With the never-ending advent of online résumés and companies claiming to render old-school recruiting irrelevant, how are companies to find the best people to drive their future?
Nowadays, traditional recruiting practices can be easily cut short, and more “efficient” systems are replacing them. In short, what worked before does not work now. Time that used to be invested in one-on-one conversations by phone and in person can be replaced by automated systems, applicant tracking systems and keyword-driven, cloud-based databases of thousands upon thousands of candidates for jobs you intend to fill.
What’s the problem with this new and brave world? It cuts out, cuts down and reduces the most important part of your company’s outreach to people.
These online and automated tools promise better candidates, better methodologies and improved ways to find, identify and hire the best people, delivered directly to your computer or inbox without pain or hassle. They find out who fits and who will make a difference to your organization now and in the long-term. It’s simply difficult to do the best kind of recruiting by creating a never-ending avalanche of résumés.
But the human touch gets lost in this process.
Here’s how one of our clients, formerly an HR leader, explained hiring automation:
“In my last role, I don’t think I talked to a human being until we administered their background test and two other testing elements that came through our ATS. I think the human interaction time was like an hour, including the final in-house interview. When I asked my VP of HR for reasons why, he said, ‘We cannot afford to wine and dine people anymore.'”
When expressing my concerns to others in the industry regarding the reduction of human interaction, creative conversations, one-on-one interviews and full reference checking, I heard this:
Executive: “It’ll never go back to the day when we interviewed people as we did years ago. You just can’t keep up with all the compliance stuff. But I will not hire a crucial person to my C-suite until they have spent time with every member of my staff. I suppose the automated tools help you whittle things down.”
Internal Recruiter: “I see it all the time, but we have our own process, our system, and it has a lot to do with compliance. We, as a company, don’t want to get sued, so we thought we would automate the whole thing. It’s still arduous. It takes more time than I remember it ever taking. It’s cumbersome and confusing to candidates and the recruiters.”
Staffing Leader: “I like it because the less I have to interact with aggressive job seekers and the more hiring looks like it is machine-driven, it takes the human emotion out of it. So I use these automated processes, but I admit you cannot go into depth and really know how people will be until you meet them one on one and really find out who they are versus what they represent on their documents.”
Let’s admit something: Indeed, LinkedIn and automated databases will not be going away anytime soon. So what can companies do to retain some of the so-called “old-school” methods of recruiting without replacing the tidal wave of talent just a click away?
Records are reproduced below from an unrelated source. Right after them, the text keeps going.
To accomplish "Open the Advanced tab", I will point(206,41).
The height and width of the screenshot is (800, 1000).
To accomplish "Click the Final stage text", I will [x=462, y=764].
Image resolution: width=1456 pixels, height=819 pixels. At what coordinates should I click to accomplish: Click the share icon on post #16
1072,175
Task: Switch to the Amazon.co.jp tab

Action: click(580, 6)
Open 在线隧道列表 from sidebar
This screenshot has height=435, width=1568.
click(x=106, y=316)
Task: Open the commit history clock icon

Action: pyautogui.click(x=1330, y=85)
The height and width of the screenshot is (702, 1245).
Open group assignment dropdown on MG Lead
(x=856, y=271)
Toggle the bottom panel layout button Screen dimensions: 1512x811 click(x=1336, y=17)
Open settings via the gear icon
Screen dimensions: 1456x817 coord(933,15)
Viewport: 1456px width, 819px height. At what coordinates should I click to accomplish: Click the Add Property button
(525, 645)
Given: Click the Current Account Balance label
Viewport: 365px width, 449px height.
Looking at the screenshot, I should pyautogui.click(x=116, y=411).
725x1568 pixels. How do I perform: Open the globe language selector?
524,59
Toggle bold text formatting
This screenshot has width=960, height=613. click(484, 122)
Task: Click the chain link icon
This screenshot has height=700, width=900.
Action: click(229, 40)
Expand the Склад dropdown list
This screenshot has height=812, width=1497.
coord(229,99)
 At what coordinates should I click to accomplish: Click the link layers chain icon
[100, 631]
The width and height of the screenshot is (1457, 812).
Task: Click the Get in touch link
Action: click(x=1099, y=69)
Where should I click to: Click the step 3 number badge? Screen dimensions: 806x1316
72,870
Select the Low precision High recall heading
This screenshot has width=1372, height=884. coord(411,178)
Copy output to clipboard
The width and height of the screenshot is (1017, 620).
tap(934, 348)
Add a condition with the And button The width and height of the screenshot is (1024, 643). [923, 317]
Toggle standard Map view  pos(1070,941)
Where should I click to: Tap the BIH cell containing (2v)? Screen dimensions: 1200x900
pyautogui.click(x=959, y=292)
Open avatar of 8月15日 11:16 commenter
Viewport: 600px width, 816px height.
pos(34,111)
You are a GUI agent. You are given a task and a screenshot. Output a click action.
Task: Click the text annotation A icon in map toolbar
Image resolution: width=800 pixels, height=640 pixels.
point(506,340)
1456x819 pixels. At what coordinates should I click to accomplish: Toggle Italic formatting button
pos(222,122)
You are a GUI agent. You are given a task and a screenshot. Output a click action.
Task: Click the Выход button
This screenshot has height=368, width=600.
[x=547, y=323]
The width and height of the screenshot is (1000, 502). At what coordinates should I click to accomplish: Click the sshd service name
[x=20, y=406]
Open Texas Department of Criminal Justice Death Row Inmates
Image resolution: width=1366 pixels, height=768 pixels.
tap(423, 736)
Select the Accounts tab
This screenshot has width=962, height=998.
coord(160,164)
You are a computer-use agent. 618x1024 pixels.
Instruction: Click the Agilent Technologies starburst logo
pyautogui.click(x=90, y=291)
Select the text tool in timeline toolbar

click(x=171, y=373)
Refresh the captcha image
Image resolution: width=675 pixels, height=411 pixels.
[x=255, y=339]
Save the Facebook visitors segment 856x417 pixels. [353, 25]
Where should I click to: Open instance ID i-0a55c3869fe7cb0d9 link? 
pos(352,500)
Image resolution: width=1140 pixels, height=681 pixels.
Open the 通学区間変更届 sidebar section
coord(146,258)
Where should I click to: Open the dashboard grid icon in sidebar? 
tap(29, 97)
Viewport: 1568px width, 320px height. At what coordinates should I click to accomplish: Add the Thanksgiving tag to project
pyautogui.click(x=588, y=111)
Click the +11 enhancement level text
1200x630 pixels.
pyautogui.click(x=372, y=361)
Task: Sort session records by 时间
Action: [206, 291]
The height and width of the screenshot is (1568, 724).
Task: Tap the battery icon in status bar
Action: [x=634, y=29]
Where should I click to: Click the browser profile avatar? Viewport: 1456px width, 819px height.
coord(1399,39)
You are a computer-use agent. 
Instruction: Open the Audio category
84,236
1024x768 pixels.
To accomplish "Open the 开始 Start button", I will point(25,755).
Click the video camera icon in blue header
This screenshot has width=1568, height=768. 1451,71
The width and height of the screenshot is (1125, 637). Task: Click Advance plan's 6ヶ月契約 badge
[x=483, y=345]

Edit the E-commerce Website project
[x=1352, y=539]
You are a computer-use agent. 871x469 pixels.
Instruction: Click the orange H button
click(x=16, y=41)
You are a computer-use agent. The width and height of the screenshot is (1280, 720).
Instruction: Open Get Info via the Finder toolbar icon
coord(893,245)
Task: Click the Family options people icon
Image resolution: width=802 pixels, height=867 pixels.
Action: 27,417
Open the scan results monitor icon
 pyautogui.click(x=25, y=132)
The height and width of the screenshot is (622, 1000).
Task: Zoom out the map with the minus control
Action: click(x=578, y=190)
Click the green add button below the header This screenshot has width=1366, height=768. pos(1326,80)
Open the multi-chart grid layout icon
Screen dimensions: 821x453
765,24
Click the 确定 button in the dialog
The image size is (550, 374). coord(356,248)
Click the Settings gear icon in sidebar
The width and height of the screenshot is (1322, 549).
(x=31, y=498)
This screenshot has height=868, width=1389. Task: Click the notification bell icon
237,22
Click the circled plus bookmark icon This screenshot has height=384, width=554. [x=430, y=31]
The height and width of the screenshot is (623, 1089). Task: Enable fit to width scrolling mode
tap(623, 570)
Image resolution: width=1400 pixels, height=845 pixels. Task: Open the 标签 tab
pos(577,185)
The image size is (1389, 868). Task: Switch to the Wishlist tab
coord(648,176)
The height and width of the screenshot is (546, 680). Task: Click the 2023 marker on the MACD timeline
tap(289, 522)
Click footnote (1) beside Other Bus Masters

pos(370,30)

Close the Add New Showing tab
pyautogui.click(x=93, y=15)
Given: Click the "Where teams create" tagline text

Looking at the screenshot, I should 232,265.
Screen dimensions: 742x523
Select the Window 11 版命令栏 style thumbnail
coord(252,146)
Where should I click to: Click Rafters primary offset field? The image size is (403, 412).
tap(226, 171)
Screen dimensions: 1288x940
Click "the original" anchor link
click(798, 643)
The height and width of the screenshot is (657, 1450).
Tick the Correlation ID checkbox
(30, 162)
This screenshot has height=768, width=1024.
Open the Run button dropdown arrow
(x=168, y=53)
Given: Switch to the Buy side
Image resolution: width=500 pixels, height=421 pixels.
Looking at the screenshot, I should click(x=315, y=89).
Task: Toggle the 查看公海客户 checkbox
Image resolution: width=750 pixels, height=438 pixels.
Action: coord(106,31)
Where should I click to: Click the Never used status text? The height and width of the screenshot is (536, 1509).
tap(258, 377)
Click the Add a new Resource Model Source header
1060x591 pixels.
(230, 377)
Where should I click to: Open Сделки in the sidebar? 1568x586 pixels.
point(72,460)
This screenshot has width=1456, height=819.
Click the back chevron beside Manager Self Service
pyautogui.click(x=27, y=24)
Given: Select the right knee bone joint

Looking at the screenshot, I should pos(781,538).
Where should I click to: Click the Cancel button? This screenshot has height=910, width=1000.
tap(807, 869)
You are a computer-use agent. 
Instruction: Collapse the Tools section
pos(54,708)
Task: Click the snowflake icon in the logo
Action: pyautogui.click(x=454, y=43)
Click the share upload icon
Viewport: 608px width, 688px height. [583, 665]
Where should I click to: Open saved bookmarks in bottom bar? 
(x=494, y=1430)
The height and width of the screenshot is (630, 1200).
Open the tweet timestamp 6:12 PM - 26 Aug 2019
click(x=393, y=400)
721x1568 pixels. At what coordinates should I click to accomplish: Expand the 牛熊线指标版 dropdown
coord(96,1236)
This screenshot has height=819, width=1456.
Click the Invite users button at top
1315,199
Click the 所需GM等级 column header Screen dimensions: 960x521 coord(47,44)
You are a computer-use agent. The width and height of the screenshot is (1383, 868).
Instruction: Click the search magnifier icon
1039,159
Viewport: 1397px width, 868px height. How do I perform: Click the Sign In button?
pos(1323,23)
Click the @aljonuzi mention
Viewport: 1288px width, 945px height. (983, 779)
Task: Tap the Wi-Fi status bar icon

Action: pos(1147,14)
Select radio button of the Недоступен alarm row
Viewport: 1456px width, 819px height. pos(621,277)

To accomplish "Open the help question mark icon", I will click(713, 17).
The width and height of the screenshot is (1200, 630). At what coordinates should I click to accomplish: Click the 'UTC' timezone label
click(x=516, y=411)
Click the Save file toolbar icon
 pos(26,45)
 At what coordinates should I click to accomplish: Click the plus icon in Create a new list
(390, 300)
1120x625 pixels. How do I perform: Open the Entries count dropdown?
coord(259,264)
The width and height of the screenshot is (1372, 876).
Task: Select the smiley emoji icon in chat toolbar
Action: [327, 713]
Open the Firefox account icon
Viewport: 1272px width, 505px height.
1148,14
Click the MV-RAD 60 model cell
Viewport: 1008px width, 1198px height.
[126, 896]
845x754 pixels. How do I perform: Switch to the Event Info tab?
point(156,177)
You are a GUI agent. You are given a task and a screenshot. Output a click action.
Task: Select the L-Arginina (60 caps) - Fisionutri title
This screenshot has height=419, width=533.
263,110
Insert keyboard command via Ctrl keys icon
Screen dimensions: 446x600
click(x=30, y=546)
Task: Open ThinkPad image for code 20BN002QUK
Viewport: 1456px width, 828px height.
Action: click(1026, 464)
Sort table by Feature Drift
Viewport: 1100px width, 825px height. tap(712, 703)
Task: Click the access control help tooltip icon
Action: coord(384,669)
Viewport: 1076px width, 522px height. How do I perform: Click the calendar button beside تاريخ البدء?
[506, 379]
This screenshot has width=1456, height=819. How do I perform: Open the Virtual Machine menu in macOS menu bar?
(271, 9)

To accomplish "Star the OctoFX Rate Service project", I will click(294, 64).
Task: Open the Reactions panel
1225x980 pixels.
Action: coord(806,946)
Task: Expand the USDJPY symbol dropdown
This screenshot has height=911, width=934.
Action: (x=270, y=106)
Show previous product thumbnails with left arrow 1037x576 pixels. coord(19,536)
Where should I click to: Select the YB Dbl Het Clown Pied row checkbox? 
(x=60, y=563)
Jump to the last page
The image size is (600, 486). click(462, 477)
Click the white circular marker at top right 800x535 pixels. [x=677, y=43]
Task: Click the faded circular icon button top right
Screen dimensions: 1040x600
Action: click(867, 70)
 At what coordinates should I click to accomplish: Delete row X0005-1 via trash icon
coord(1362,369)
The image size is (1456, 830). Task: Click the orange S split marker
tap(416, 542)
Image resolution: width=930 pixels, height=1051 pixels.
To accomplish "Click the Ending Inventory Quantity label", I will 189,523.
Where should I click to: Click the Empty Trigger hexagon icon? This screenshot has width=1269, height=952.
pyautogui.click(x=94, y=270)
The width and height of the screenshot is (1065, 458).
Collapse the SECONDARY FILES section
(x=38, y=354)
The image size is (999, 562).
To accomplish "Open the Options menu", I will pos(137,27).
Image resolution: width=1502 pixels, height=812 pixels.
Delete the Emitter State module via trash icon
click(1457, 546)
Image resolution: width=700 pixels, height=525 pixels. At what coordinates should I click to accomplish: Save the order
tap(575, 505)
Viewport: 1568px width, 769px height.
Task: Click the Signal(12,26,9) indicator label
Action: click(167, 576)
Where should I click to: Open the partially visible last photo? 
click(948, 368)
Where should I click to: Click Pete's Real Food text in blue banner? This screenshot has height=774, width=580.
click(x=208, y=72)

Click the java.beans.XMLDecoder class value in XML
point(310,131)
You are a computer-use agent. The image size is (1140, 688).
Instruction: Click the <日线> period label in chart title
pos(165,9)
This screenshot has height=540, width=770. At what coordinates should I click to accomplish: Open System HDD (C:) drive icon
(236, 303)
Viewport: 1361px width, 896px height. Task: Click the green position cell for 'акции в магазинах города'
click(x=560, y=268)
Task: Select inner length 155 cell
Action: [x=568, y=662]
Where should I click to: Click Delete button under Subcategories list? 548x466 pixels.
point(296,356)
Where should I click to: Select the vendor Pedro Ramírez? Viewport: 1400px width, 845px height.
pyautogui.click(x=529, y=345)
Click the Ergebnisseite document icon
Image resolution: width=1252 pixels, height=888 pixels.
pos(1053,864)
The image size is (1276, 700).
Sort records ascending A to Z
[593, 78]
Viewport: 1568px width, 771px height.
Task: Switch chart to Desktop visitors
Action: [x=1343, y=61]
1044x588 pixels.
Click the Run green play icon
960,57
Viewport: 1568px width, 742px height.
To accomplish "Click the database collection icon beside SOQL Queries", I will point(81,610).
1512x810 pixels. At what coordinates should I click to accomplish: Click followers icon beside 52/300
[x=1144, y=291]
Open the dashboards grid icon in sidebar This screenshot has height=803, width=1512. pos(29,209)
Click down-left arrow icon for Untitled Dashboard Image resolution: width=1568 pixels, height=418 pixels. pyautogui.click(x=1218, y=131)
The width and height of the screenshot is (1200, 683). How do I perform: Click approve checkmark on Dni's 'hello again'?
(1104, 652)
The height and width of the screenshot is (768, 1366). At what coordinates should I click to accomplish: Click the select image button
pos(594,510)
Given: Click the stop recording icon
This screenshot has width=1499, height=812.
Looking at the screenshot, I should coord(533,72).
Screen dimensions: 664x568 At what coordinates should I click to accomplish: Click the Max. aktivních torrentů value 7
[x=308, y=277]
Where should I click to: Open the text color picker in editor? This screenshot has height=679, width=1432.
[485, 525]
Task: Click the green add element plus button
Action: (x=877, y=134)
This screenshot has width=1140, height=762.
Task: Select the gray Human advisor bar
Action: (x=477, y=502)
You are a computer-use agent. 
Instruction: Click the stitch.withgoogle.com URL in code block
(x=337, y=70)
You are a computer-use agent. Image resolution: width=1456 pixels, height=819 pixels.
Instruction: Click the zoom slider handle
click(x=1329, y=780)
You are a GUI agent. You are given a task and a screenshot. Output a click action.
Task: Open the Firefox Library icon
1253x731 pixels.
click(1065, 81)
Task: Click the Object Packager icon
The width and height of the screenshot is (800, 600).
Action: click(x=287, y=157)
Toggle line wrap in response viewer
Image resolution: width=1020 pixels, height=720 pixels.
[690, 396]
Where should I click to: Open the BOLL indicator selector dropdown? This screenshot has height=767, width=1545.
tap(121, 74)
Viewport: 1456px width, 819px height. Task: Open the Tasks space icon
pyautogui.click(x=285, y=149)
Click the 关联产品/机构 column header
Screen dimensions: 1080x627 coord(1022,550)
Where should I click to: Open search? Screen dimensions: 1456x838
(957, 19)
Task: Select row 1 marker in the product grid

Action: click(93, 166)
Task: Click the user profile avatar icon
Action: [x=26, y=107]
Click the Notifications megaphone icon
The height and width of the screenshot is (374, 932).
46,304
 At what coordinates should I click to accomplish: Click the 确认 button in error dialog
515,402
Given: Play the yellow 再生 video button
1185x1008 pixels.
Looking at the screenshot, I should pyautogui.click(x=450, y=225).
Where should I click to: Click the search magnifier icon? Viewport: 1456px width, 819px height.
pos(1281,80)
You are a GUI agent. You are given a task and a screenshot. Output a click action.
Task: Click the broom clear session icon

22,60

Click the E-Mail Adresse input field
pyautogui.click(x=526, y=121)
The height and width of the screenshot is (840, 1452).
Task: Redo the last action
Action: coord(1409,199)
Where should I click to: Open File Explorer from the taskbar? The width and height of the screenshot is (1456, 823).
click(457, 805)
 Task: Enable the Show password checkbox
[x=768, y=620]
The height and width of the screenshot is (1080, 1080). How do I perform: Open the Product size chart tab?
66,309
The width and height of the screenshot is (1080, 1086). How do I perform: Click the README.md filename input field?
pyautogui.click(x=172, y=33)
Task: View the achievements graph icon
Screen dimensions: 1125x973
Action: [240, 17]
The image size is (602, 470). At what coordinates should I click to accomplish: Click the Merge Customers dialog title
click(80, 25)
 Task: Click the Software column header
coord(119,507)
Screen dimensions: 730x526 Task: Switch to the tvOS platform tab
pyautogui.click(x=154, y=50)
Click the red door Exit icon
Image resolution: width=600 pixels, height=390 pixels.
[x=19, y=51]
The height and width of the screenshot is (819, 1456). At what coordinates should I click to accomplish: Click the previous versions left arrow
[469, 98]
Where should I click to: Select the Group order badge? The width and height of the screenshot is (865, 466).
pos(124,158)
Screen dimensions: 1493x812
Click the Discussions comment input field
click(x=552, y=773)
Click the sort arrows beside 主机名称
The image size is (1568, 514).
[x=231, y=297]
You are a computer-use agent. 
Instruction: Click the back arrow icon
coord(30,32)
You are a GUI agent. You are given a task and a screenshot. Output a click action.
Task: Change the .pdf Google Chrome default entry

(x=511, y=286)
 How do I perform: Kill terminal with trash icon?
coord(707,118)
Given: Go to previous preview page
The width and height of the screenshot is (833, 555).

1. Stop viewing recruiting as simply a game of numbers.Unless you are hiring masses to go stand as extras on a movie set, you need to vet each and every candidate, one by one. Keywords, database downloads and automated click-by-click résumés from “qualified candidates” do not make a hire. They may help you identify the raw material you need to make a decision, but you still need to turn that raw gold into an actual ring.
2. Create constant interactions between you and talent. Invite potential candidates interested in your company to meet the hiring managers at a socially focused event. Some companies hold open houses where candidates and recruiters can have conversations about the company versus one-on-one interviews. You could even serve pizza, soft drinks and beer.
3. Use third-party recruiters. Overwhelmed by the madness and the sheer number of people applying through your site and the search bots out there? Delegate the job to a staffing company or recruiter group who will do nothing but vet the best candidates. Your risk is they don’t do their job well. But your benefit is that they save your team time and money interviewing top candidates.
Remember how the movie Back To The Future ended?
Marty McFly: Hey, Doc, we better back up. We don’t have enough road to get up to 88.
Dr. Emmett Brown: Roads? Where we’re going, we don’t need roads.
In today’s recruiter world, we need roads back to the future — roads that acknowledge and use some of the personalized, creative and human touches lost in our new technical age.